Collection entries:
==*==

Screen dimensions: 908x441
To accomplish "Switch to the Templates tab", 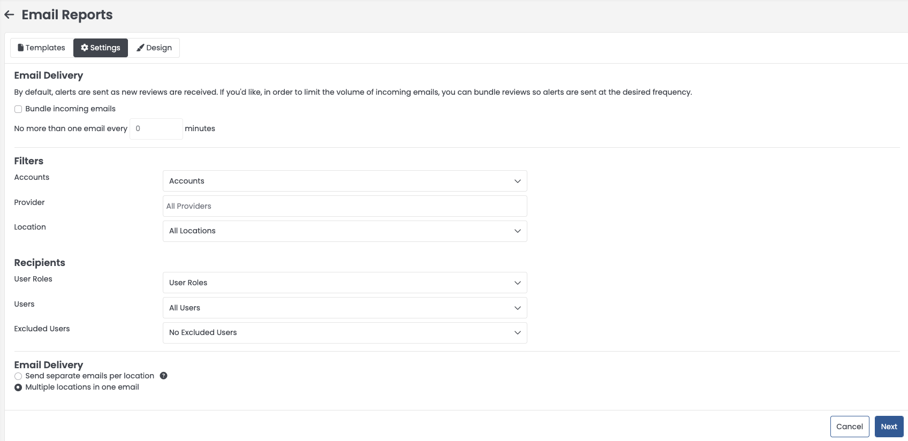I will coord(42,48).
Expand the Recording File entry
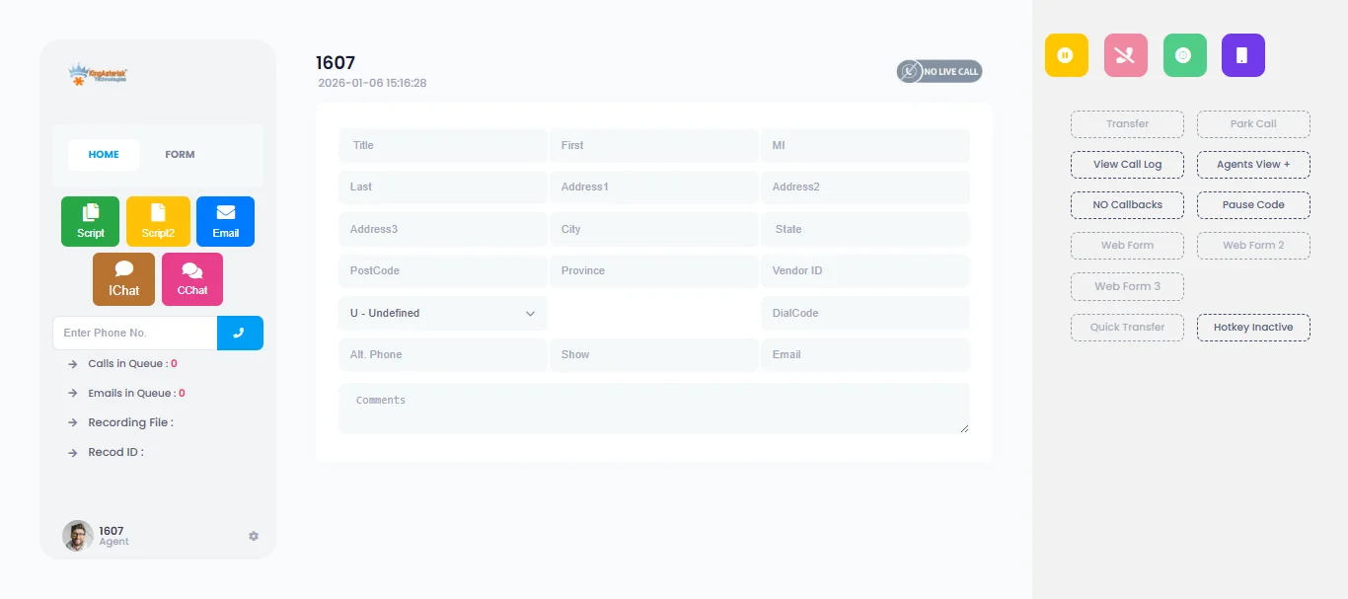 coord(129,422)
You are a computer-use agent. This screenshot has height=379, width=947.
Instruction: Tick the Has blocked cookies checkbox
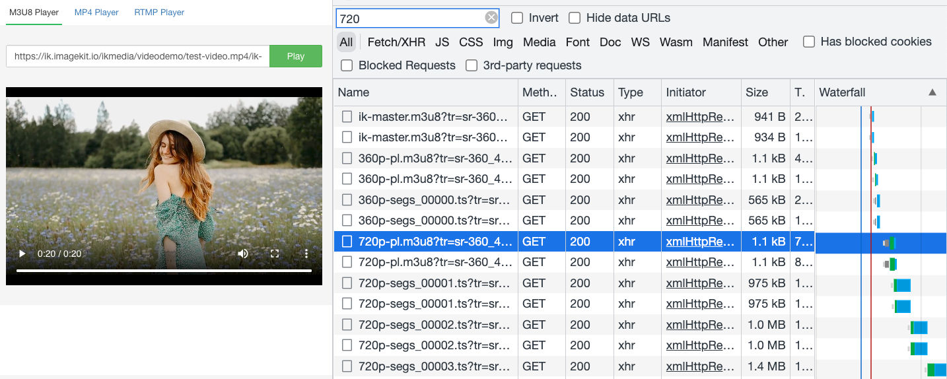tap(809, 42)
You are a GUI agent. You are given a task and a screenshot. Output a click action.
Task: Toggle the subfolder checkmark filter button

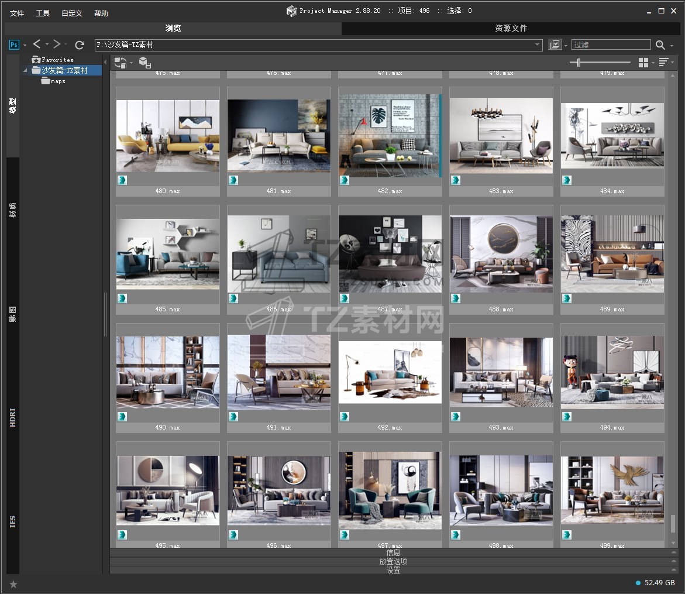click(x=555, y=44)
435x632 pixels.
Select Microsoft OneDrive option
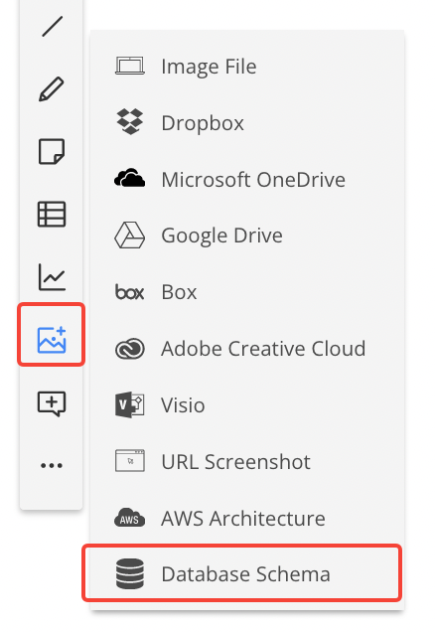pyautogui.click(x=247, y=179)
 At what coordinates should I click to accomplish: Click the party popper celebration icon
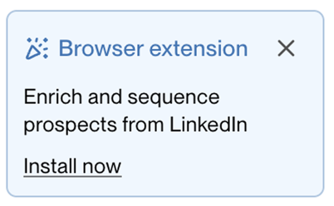click(x=37, y=49)
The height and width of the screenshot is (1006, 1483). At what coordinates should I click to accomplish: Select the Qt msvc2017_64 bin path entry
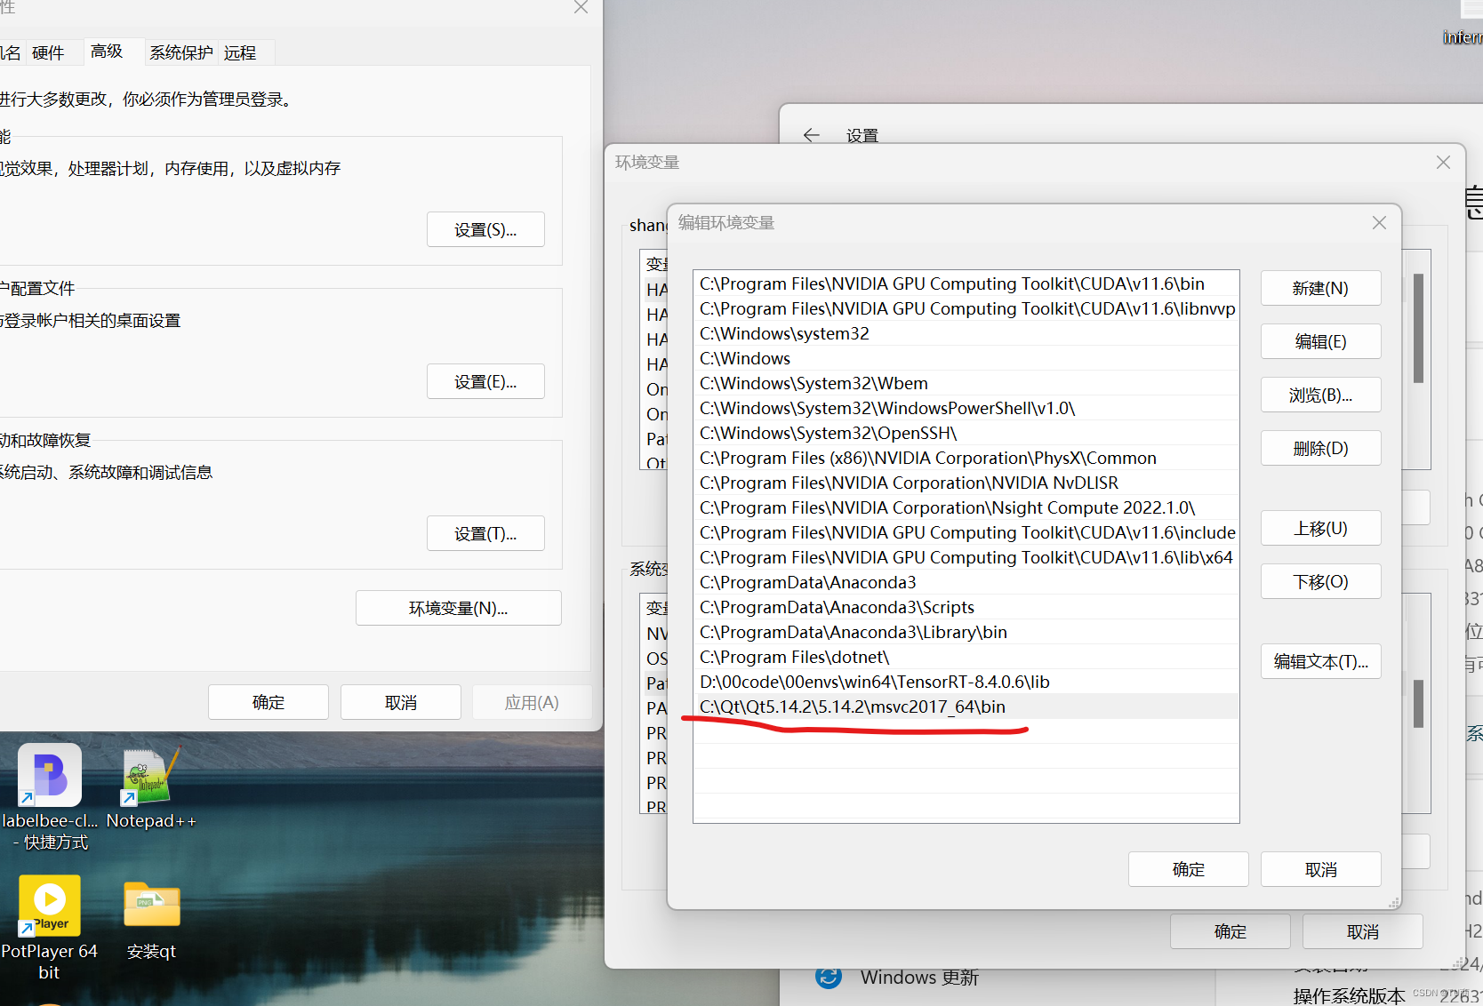click(x=852, y=707)
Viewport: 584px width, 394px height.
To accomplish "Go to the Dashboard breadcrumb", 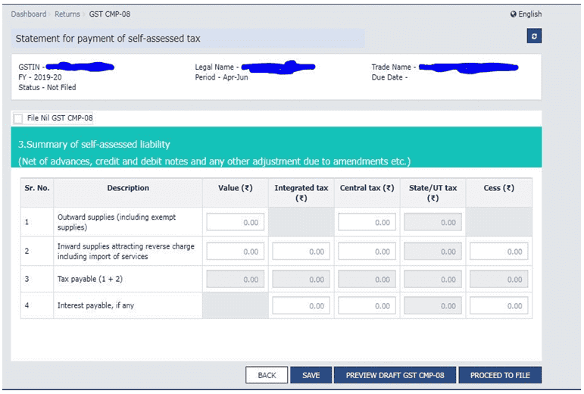I will point(28,14).
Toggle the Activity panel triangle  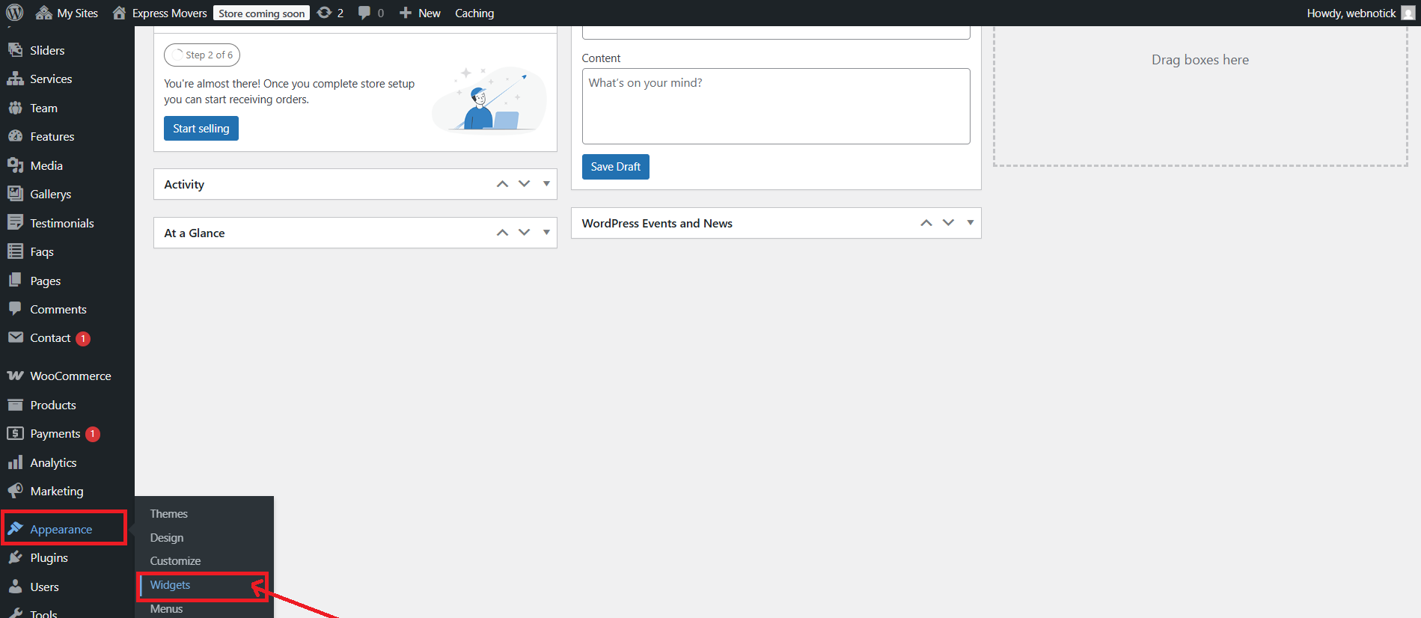point(546,184)
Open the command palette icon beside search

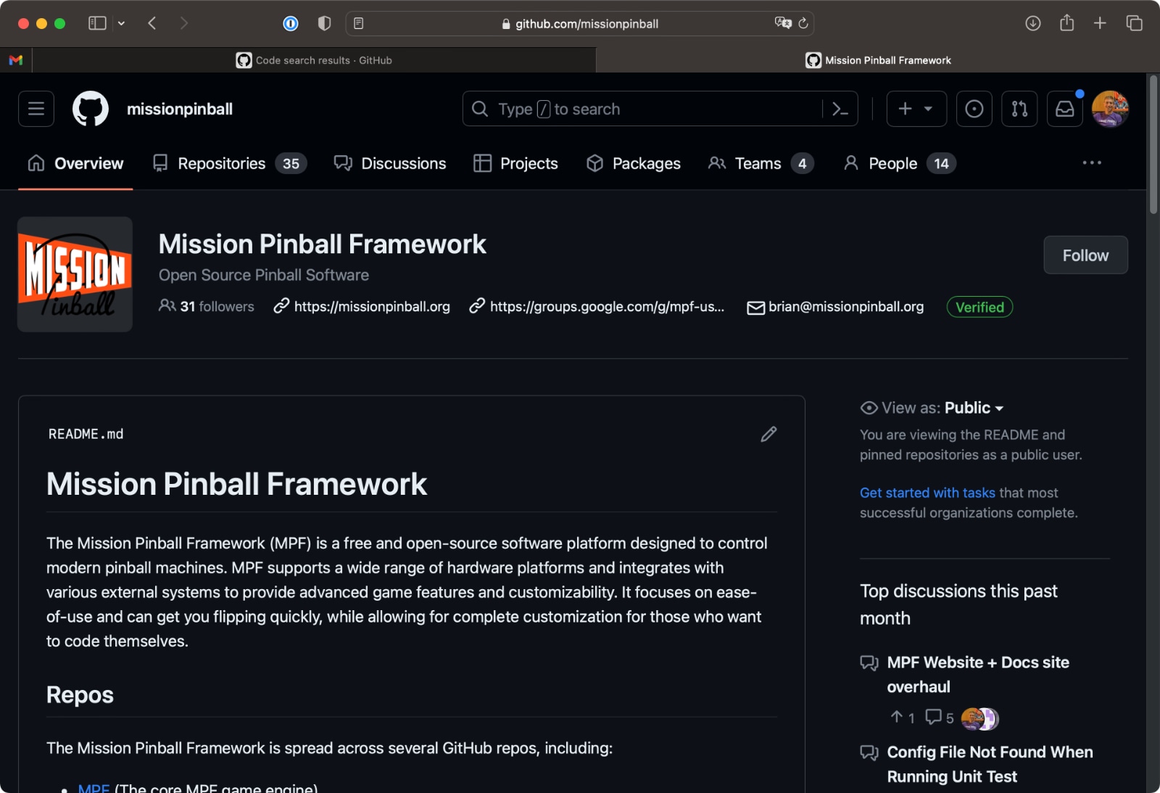coord(840,108)
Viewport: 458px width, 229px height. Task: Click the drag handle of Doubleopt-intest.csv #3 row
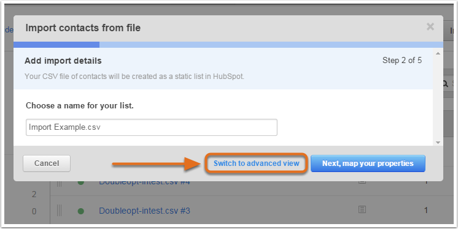(x=60, y=211)
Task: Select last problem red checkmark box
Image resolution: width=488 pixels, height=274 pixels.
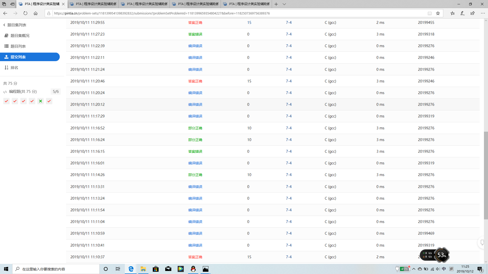Action: (x=49, y=101)
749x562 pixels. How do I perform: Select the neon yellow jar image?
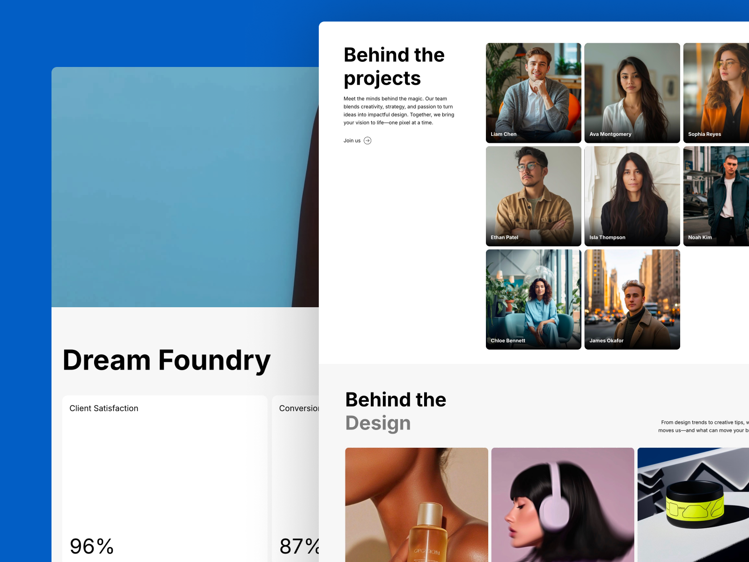[x=693, y=504]
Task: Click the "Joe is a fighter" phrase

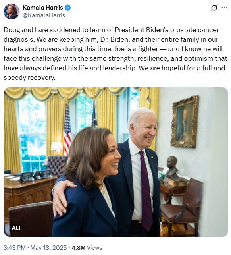Action: click(x=136, y=49)
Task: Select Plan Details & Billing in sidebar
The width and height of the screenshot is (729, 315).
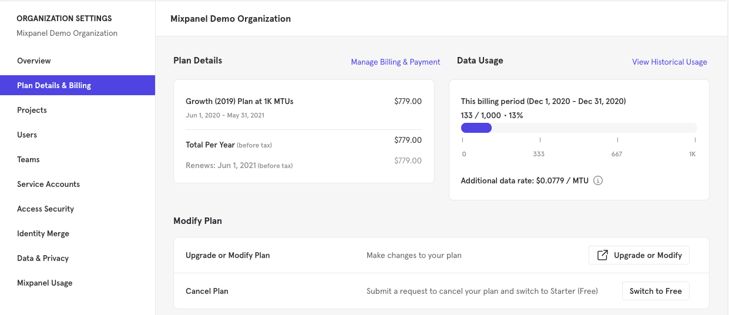Action: tap(54, 86)
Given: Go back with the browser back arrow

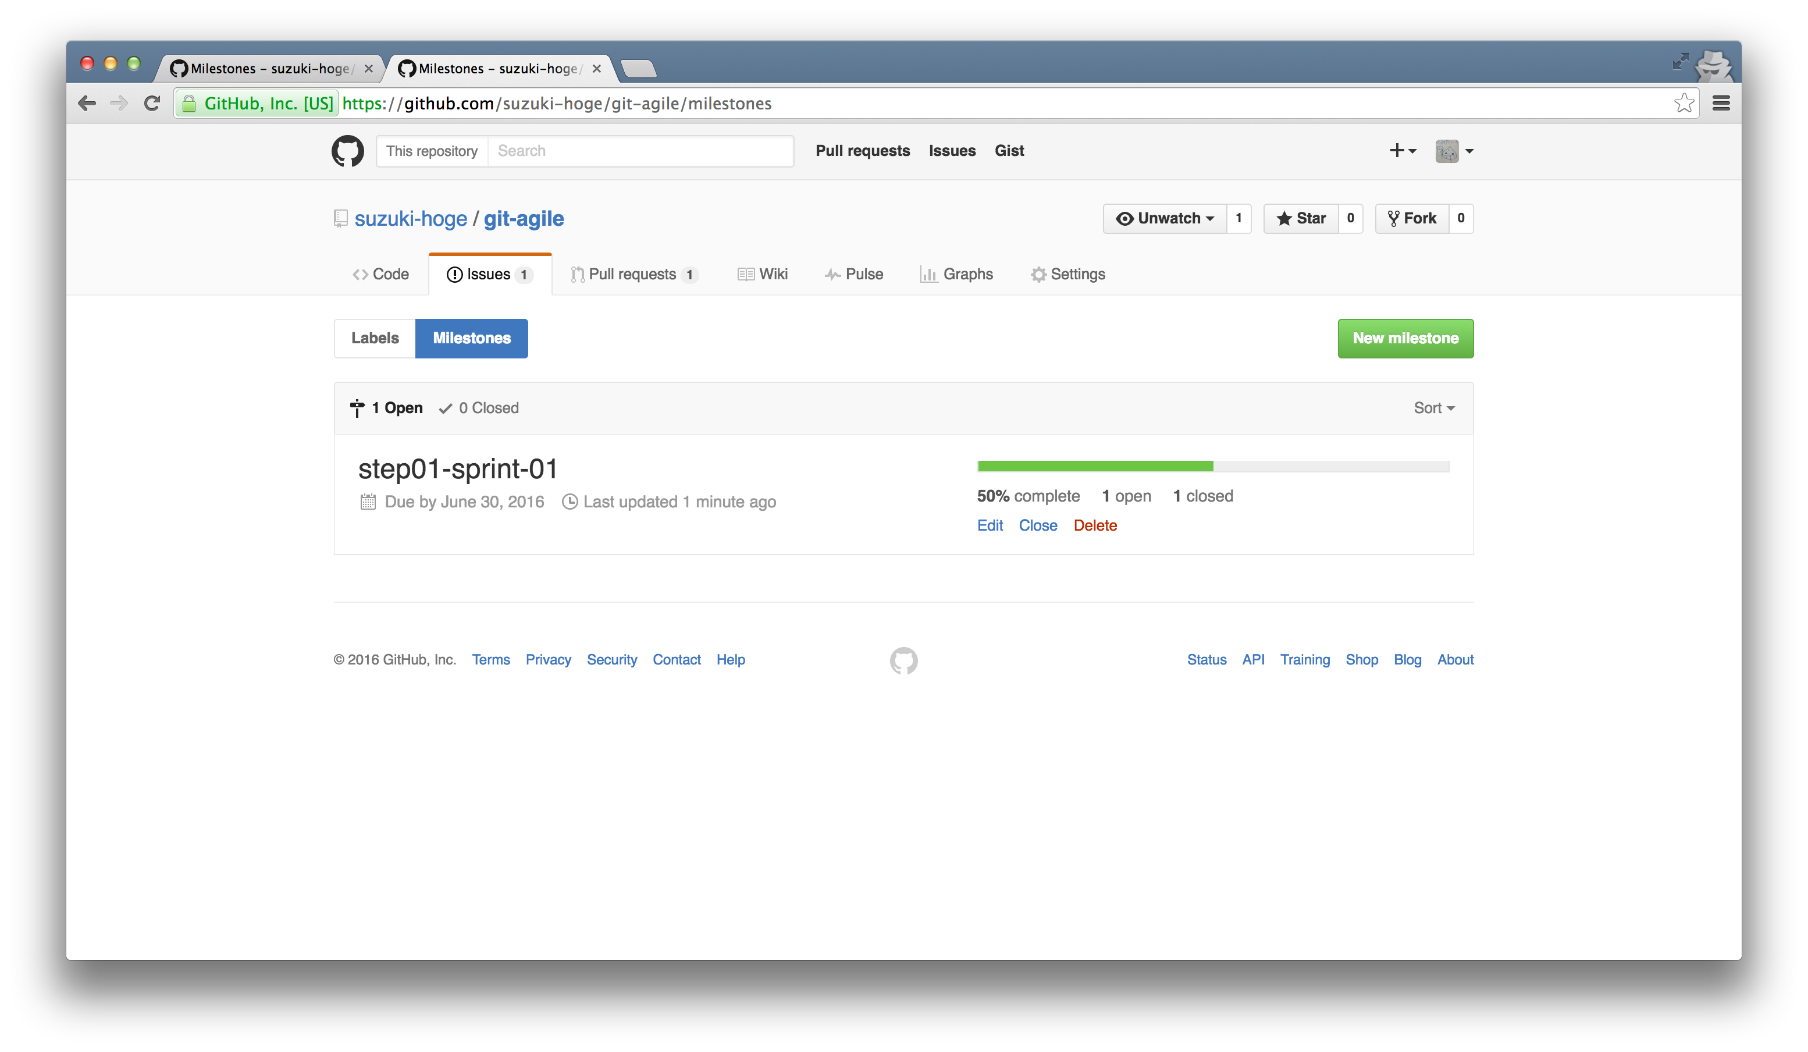Looking at the screenshot, I should click(x=87, y=103).
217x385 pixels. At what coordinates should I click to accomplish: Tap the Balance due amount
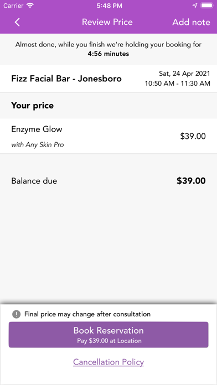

==*==

Retype the stretch of data from the line containing "Task: Select Plan" through the end of the data without changing a single character, and leave the pictures out of your answer.

**THE RESPONSE**.
Task: Select Plan Details & Billing in sidebar
The width and height of the screenshot is (729, 315).
Action: tap(54, 86)
Given: Go back with the browser back arrow

Looking at the screenshot, I should click(x=87, y=103).
217x385 pixels. At what coordinates should I click to accomplish: Tap the Balance due amount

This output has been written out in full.